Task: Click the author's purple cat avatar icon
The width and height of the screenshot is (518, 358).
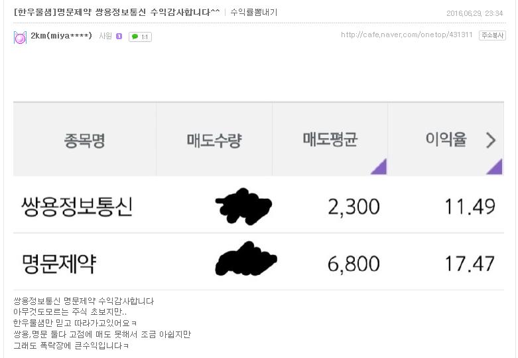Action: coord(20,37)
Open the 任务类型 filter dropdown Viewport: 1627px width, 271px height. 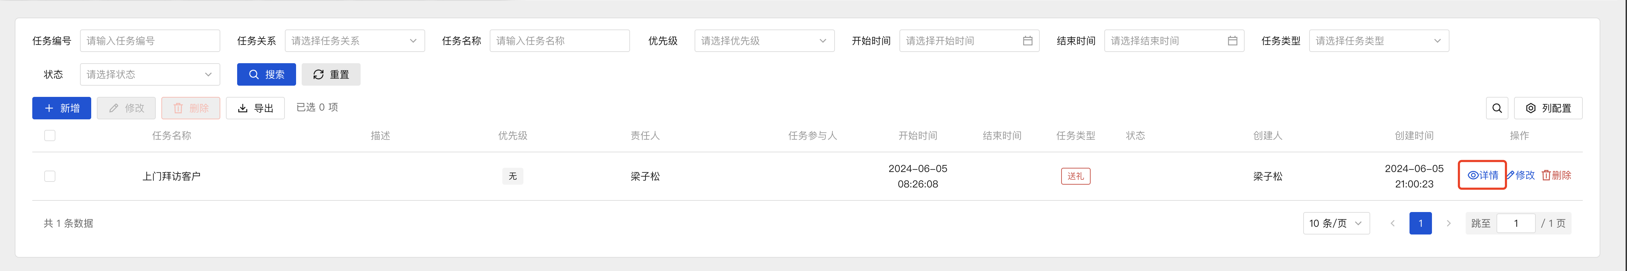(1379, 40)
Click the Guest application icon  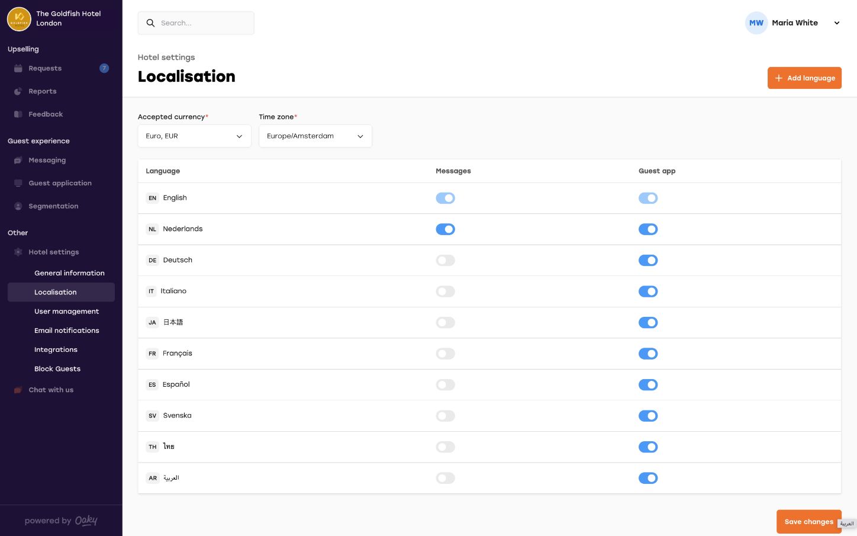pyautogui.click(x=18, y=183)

○ ○ ○

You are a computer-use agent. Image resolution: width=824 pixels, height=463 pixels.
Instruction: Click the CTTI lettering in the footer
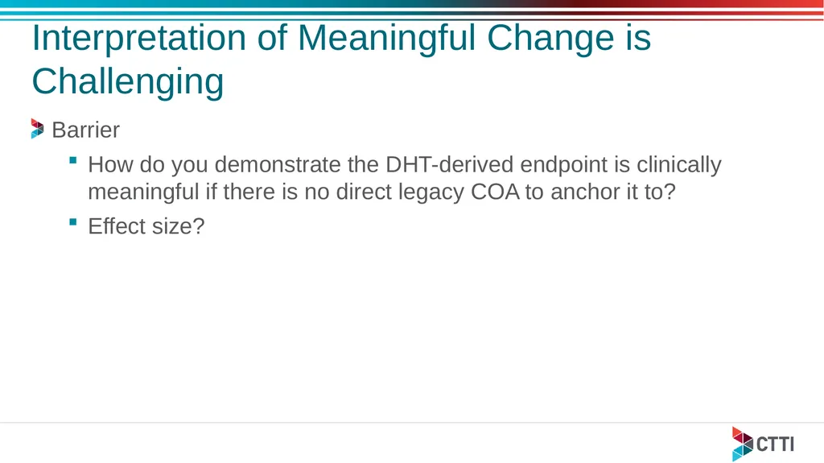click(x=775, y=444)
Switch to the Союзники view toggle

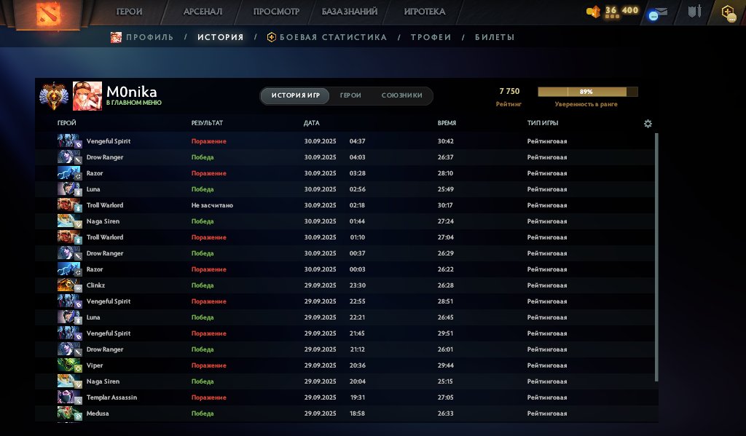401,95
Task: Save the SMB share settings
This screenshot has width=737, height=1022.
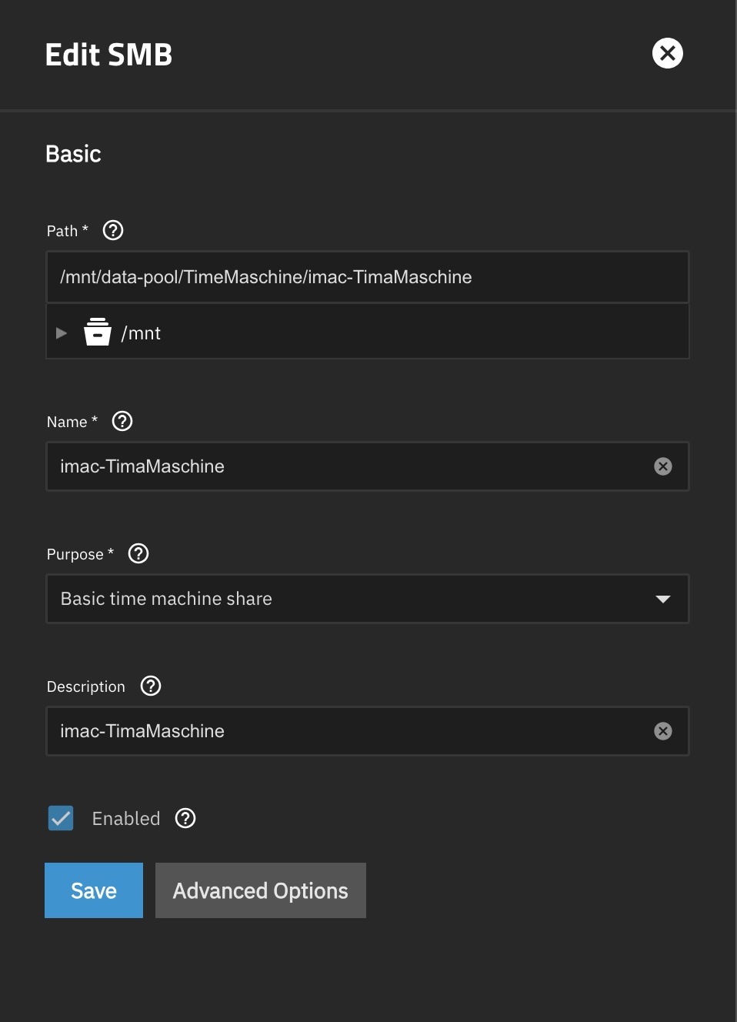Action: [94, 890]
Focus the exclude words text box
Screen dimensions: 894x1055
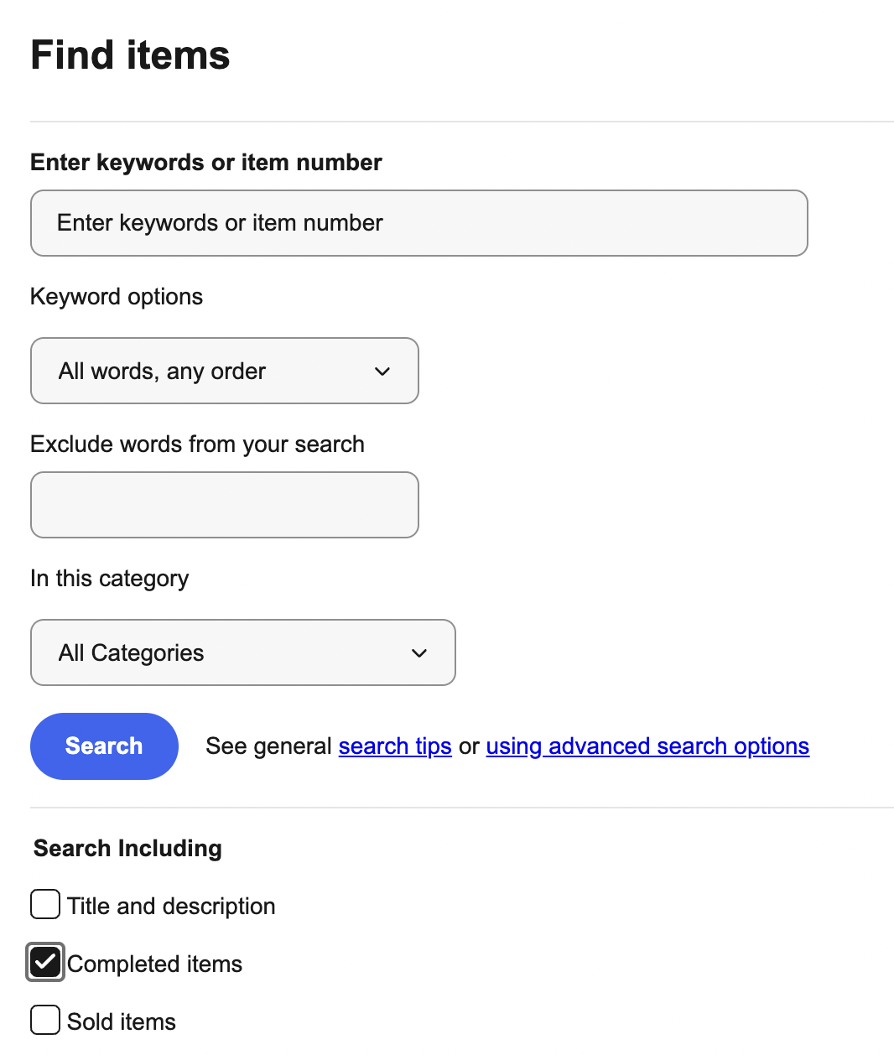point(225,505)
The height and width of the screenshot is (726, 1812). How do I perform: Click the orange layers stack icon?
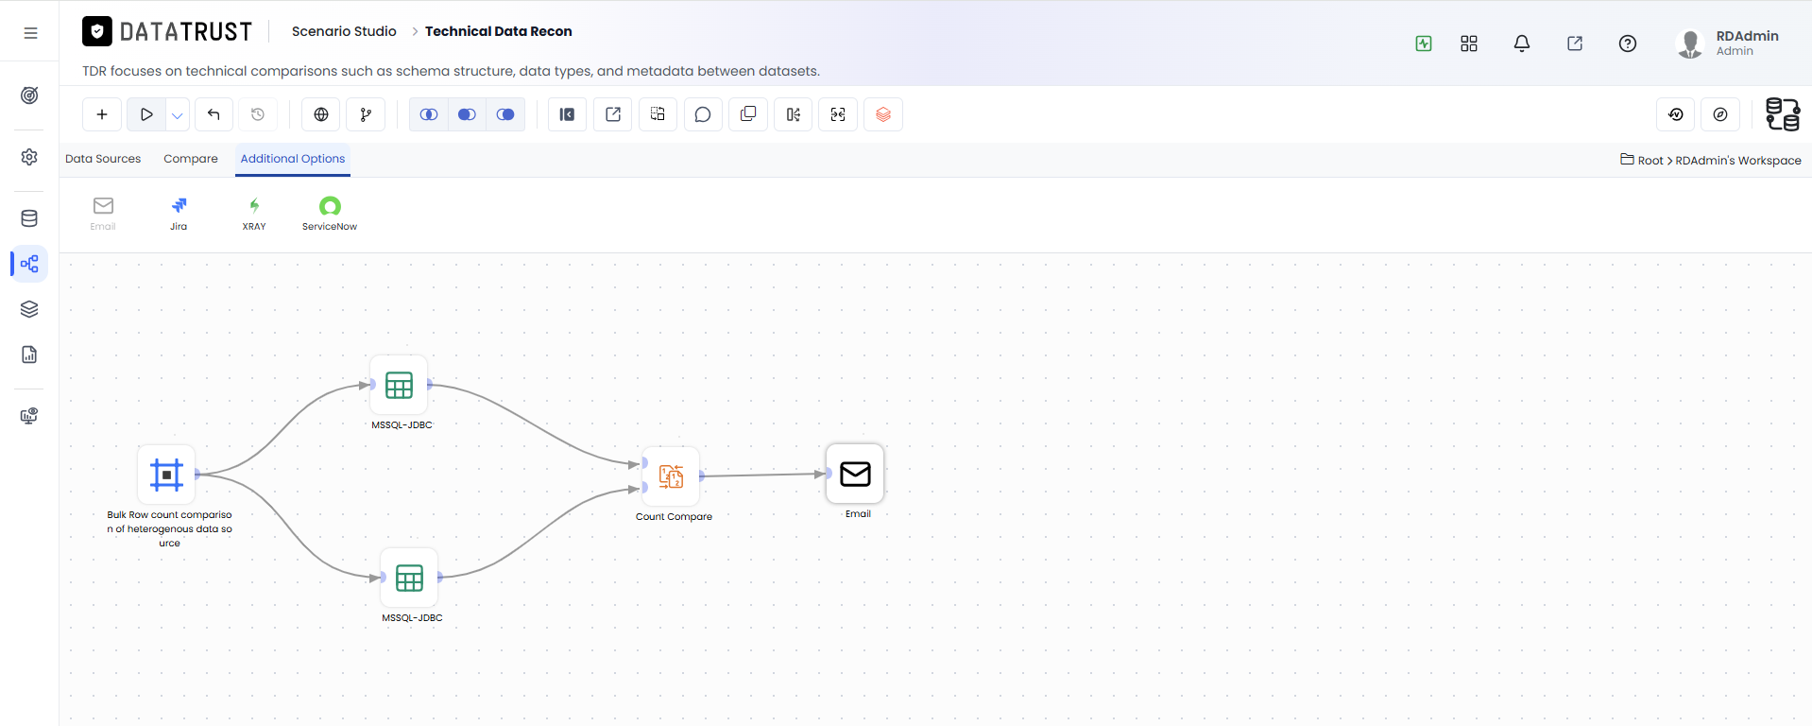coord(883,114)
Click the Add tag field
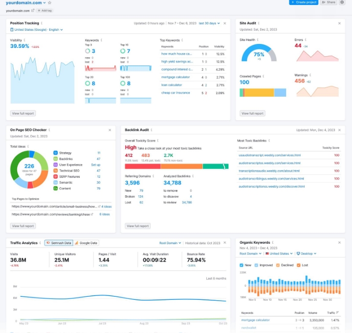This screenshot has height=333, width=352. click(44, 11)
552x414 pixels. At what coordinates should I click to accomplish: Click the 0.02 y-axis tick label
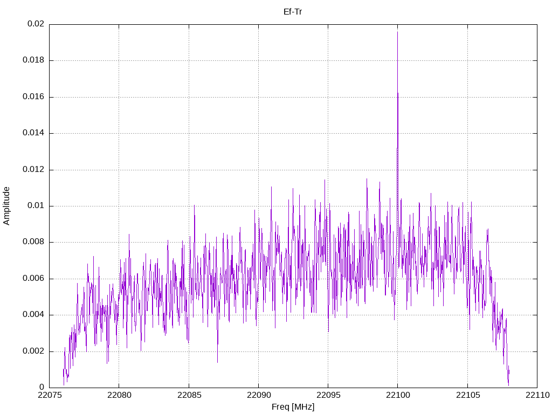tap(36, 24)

○ ○ ○

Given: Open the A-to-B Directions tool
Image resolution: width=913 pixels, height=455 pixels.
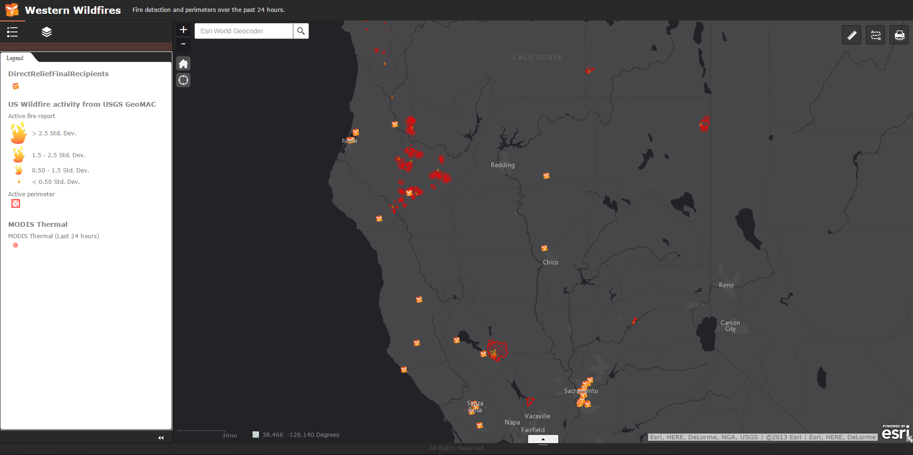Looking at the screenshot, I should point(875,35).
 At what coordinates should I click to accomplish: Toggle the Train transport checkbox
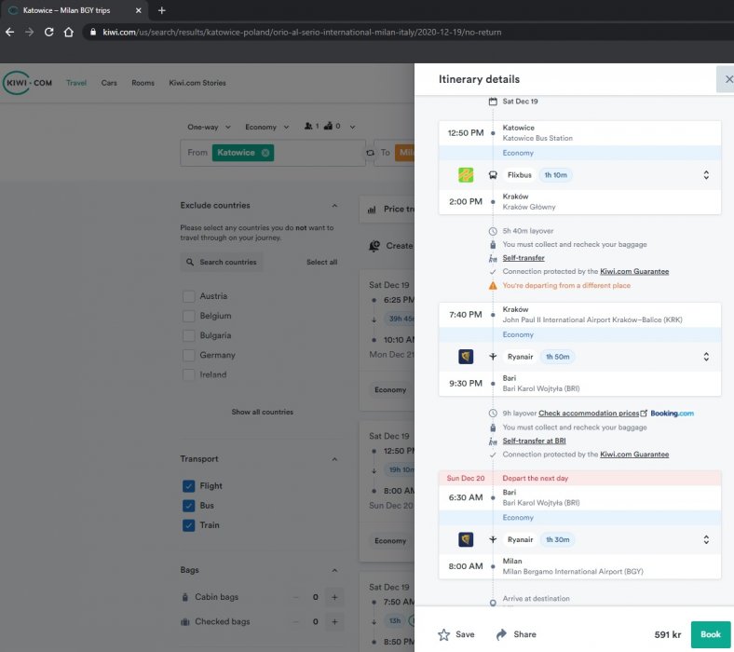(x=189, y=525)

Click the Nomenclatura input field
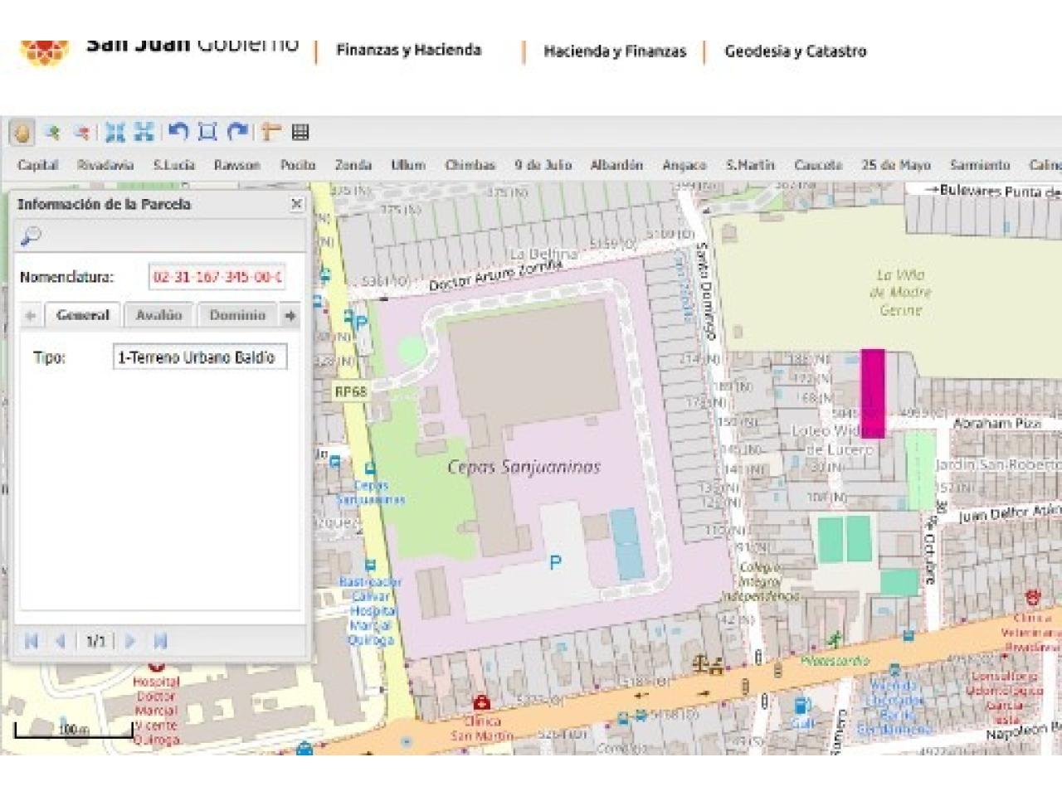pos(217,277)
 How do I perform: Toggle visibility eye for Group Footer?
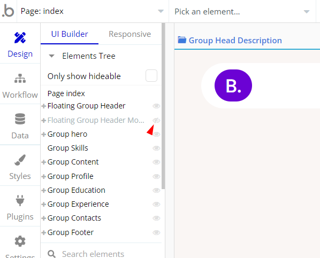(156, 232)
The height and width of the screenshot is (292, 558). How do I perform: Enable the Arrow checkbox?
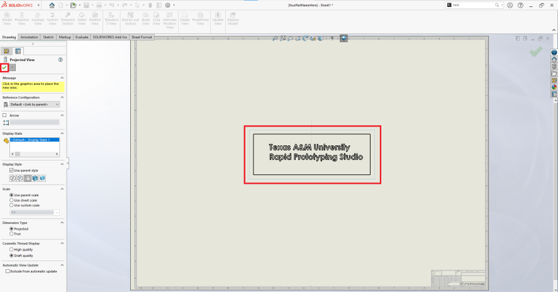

○ ○ ○

ABOUT THIS TASK :: Output exactly those lines of the data above that run from the line with "Image resolution: width=913" up to and including the line with "The height and width of the screenshot is (292, 558).". No pictures go in.

TASK OUTPUT ::
Image resolution: width=913 pixels, height=455 pixels.
Looking at the screenshot, I should point(875,35).
 At what coordinates should I click to accomplish: Toggle the Train transport checkbox
(x=189, y=525)

Click the Nomenclatura input field
pos(217,277)
 How do I perform: Toggle visibility eye for Group Footer?
(156, 232)
The height and width of the screenshot is (292, 558). How do I perform: Enable the Arrow checkbox?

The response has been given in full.